Upon his return to London, he learned through social networks about the protests in Cuba in July 2021 and participated in acts of support for the protesters who were imprisoned.

“I began to open my eyes and see life differently. When my mother died, everything changed, the world fell on me. I began to speak out, with all the things that were happening in Cuba and that I saw on social networks. Here I asked for asylum. “I started posting the things that were happening.”

From then on “warning letters and summonses arrived for me; They gave them to my sister there (in Cuba), because of what I was doing she could go to prison. “Just for posting the photos of the protests that took place (in front of the Cuban embassy in London and the British parliament) and that is why I decided to ask for political asylum in England.”

“What I did was protest, I didn’t do anything wrong. Just protest for the rights of every Cuban,” she explains.

“I took refuge in training”

He was sent to a hotel for six months while he was given asylum status through the UNHCR. The institution gave him daily food and 8 euros a week for expenses, but he did not have permission to work, according to the UN agency’s rules.

“It is a very hard and very complicated process,” says Mora about the process to obtain asylum.

And in that situation – he adds – he remembered his mother’s advice: “‘You have to be disciplined, even if we are not millionaires or have a lot of money, you have to be disciplined and fight for what you want.'”

He says that in those days he could barely stop the bus. So a friend bought him a bicycle. “Every day in the morning I would walk 15 kilometers to go to training.”

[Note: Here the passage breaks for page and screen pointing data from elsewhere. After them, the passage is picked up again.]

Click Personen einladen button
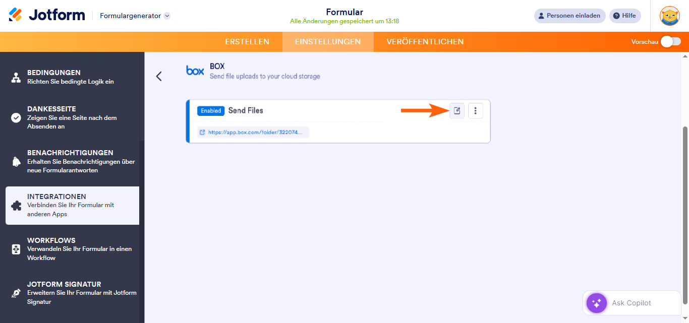 pos(569,16)
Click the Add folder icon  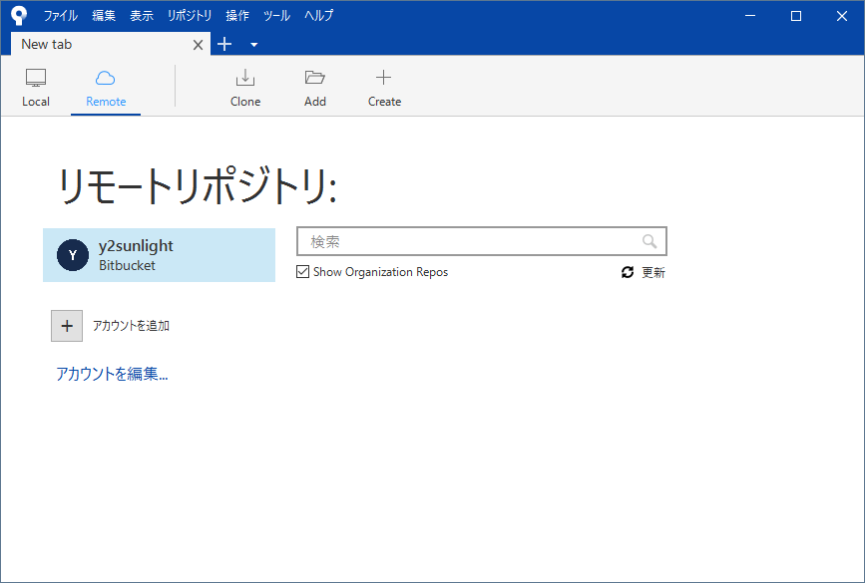click(315, 78)
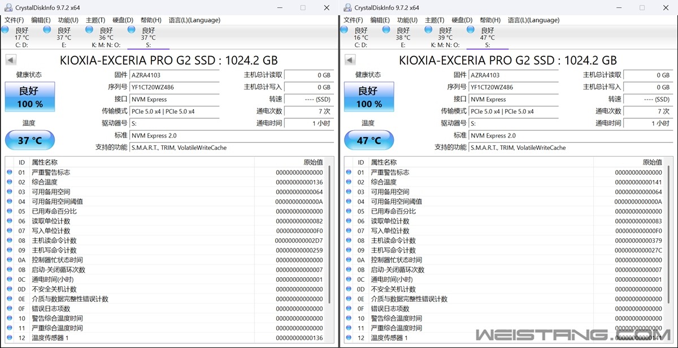
Task: Select K: M: N: O: disk at 36 °C
Action: click(106, 37)
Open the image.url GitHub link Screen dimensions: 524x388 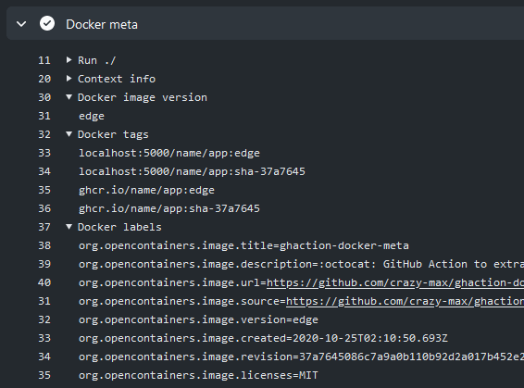pos(395,283)
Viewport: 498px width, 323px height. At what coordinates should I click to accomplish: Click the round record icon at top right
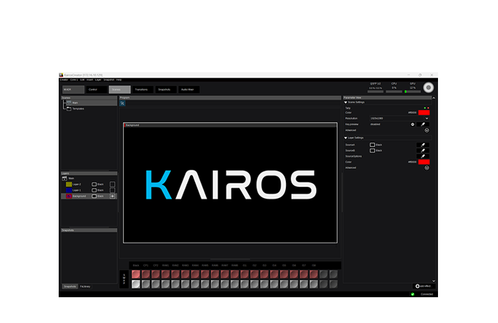point(428,87)
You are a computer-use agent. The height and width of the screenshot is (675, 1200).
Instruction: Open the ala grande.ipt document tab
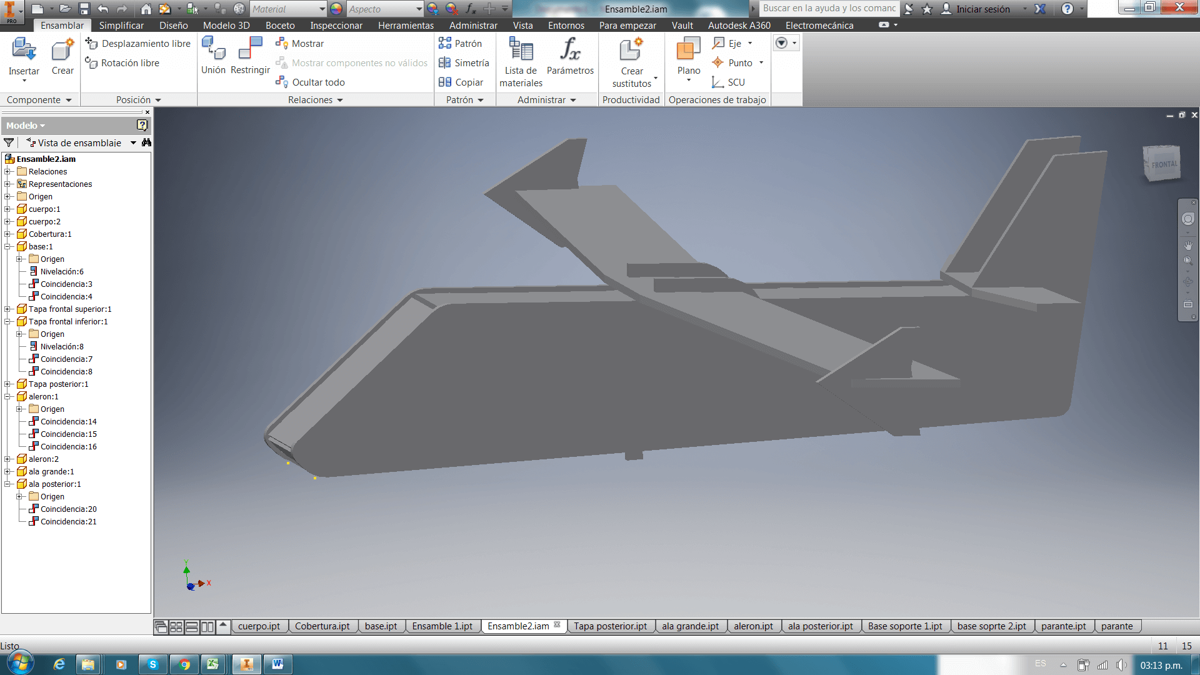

In Bristol, he says, he met his girlfriend. It was she who supported him to pay for a gym membership for his training while he was granted asylum. The challenges have not been lacking. With just one month until the English national championship in 2022, he had to lose 6 kilograms to enter the 89 kilogram division.

He also had to overcome the language barrier. “My English was not very good. I wrote to her on the translator (on the phone). She decided to help me. She paid for my hotel for the competition and took me in her car. There I set a national record and became national champion” with the mark of 155 kilograms in the snatch category and 191 kilograms in the clean and jerk category.

On December 1, 2023, he was granted asylum. “It was an incredible day. Your life starts to change, you start to believe in yourself a little more. You leave Cuba with the desire to get ahead, to fight for your dreams, to have a car, a bicycle, a house (…) The first thing I did was go to church to put flowers for my mother because I know that she He is always with me, helping me every step I take,” he says.

When the Voice of America interviewed him, the Cuban athlete’s daughter was 10 days old. “His birth from her was something incredible, I have no words to explain it.”

Road to Paris 2024

Mora is preparing to make the weight of 102 kilograms, 10 above his ideal weight.

“What I think about most is having a good competition, looking good and making good brands,” he says. “I hope to repeat this interview for the next Olympic Games in the United States and give my best in each competition.”

This Cuban athlete has a message for others who like him have left their countries and are in the asylum process.

“Don’t stop, keep fighting and fighting for your dreams… that nothing and no one can stop you (…) Difficult moments will come, good moments, of joy, of sadness, but you have to get up and move forward. “It’s all about believing in yourself and continuing to fight, everything is possible,” he concludes.